El alma, como necedad de lengua, puede martirizarme con su ansia de respuestas hasta que llega una que le de reposo.
Pensando y buscando las opciones sobre la teoría de las repisas y escalafones, tropiezo con un pensamiento contundente. Cuando Dios envió al Salvador, no envió a otro, sino a su hijo. Y, eso, convierte a la relación, padre-hijo, en la más sublime, fuerte y llena de amor, por sobre cualquier otra.
Y mi duda se despeja cuando comprendo que, los hijos, con un derecho inalienable, deben ser colocados en la cumbre de nuestros amores y ser los portadores de nuestras más íntimas esperanzas. Porque, ¿puede alguien vaciar su propia sangre y salir con vida? Así de vitales son los anhelos de los padres, a través de sus hijos.
Alma y corazón, ahora, están de acuerdo.
La conclusión está dada y, con mermadas fuerzas, alargo mi mano para colocarla de vuelta en el escalafón más alto cuando, La Voz, sorda y suave, irrumpe.
-Entrégamela. . .
Trato de ignorar el susurro y vuelvo a la faena de pensar las consecuencias de la reubicación de mis afectos.
-Ella es mía, hija. . .entrégamela.
Las lágrimas afloran y siento mi puño tenso, dolorido de apretar.

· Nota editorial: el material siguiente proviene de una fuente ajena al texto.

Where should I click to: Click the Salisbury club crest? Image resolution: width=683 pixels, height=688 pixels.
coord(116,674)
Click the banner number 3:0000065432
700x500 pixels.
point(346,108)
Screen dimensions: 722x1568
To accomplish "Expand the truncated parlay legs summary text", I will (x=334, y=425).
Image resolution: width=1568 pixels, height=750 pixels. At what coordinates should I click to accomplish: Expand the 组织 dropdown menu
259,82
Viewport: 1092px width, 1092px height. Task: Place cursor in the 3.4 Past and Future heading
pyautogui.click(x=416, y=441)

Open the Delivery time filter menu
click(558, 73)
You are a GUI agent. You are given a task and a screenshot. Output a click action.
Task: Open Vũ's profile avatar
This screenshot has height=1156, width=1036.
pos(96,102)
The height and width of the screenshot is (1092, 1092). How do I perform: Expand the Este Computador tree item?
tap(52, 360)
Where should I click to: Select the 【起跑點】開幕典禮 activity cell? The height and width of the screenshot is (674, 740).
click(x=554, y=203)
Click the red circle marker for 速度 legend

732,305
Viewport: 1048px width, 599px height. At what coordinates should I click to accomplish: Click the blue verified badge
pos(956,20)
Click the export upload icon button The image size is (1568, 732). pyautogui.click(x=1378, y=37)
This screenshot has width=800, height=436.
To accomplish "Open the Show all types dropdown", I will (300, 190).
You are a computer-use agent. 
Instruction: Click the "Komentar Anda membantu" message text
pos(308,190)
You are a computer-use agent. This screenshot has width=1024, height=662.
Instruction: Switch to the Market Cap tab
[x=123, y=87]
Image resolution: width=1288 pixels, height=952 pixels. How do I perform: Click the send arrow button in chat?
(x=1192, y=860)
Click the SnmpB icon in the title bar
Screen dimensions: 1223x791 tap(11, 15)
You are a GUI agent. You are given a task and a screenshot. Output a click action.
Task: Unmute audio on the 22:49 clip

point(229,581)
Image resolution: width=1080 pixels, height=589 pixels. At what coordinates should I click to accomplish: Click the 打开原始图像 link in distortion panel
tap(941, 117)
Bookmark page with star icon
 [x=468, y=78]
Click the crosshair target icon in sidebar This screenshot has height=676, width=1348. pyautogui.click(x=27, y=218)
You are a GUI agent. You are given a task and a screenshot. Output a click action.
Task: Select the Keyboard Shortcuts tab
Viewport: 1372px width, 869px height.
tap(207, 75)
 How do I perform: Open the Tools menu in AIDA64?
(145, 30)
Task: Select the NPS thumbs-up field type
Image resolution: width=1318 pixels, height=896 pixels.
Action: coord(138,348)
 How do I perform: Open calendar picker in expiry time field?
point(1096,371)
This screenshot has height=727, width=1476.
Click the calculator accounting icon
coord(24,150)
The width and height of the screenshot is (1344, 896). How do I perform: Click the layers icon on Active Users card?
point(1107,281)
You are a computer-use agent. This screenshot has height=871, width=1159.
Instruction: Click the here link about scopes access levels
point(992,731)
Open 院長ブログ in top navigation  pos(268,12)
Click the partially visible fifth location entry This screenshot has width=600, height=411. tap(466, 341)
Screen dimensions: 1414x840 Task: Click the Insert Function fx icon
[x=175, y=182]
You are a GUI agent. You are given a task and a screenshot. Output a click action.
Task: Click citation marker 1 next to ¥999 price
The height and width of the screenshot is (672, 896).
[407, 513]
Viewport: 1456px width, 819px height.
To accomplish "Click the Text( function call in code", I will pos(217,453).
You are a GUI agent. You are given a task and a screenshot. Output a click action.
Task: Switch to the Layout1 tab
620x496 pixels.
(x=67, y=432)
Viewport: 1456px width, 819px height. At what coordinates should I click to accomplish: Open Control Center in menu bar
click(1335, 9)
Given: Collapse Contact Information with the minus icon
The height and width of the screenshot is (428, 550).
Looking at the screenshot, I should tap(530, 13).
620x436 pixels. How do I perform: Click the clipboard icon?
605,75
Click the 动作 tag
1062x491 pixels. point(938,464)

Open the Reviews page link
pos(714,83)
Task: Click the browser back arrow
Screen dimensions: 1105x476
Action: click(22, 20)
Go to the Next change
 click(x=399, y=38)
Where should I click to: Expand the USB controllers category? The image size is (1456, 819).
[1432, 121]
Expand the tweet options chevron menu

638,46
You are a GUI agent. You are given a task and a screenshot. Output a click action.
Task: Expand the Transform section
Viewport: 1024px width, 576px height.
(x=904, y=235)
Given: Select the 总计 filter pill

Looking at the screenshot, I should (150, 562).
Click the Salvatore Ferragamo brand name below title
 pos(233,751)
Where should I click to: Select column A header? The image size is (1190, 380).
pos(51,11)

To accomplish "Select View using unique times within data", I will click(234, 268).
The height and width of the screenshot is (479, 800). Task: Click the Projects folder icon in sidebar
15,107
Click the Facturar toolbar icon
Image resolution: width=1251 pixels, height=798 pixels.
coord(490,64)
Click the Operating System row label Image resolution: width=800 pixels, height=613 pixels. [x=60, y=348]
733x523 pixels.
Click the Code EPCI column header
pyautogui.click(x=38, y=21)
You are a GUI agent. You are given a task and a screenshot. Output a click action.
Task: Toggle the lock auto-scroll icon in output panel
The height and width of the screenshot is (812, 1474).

-Pero, es mi hija-, le respondo.
-También lo es para mí. . .entrégamela.
“Que difícil es rebatir la Verdad, Señor. Tómala, es tuya más que mía”, confieso, en silencio.
La respuesta a mi pregunta, esta noche, la ha dictado Él.
A los hijos, no se les pone en las repisas ni en un escalafón, sino en las únicas manos a las que realmente pertenecen: las de Dios.
Alma y corazón, al unísono, exhalan un suspiro tibio. Estamos en paz.